**TASK TO CARRY OUT**
Reproduce the data verbatim, beginning with the line that contains "Given: Select the" and ending with the line that contains "click(x=567, y=67)", including both of those lines.

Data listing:
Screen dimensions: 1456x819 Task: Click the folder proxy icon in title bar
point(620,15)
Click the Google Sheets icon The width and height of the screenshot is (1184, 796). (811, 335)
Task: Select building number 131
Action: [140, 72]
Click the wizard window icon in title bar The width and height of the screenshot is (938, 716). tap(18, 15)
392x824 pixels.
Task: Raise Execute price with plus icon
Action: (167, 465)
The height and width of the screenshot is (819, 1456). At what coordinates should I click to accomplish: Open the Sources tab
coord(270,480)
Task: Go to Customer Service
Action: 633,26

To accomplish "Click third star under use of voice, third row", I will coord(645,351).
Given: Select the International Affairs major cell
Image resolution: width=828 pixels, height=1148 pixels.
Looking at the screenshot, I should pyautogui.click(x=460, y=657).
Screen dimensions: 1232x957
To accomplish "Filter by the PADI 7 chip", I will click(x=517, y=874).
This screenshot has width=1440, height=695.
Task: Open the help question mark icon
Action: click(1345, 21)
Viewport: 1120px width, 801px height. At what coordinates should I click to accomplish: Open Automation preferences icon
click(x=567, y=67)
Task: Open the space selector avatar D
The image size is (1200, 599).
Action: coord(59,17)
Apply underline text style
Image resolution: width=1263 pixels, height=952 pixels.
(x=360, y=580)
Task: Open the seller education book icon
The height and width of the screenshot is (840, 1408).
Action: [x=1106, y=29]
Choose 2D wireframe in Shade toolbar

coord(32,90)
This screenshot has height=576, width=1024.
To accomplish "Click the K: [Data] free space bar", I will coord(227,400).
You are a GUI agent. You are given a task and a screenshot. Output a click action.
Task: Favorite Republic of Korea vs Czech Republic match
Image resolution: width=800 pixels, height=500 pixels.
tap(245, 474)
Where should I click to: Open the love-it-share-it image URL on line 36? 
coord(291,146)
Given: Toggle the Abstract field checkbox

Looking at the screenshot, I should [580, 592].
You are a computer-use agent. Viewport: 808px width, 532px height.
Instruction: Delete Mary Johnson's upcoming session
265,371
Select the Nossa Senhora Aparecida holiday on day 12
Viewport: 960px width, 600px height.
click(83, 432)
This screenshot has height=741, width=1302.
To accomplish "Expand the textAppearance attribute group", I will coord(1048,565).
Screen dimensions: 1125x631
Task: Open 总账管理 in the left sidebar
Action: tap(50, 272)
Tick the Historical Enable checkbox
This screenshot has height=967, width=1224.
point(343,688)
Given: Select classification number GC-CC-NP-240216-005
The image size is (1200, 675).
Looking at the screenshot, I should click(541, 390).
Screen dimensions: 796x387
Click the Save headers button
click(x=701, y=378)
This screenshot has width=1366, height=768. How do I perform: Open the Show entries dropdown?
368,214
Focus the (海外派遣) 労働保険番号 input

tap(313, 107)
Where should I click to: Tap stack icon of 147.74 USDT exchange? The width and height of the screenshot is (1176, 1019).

**ANSWER FOR THE TASK**
Given: Select the International Affairs major cell
Image resolution: width=828 pixels, height=1148 pixels.
Looking at the screenshot, I should pyautogui.click(x=460, y=657).
Screen dimensions: 1232x957
To accomplish "Filter by the PADI 7 chip", I will click(x=517, y=874).
This screenshot has width=1440, height=695.
Task: Open the help question mark icon
Action: click(1345, 21)
Viewport: 1120px width, 801px height. At what coordinates should I click to accomplish: Open Automation preferences icon
click(x=567, y=67)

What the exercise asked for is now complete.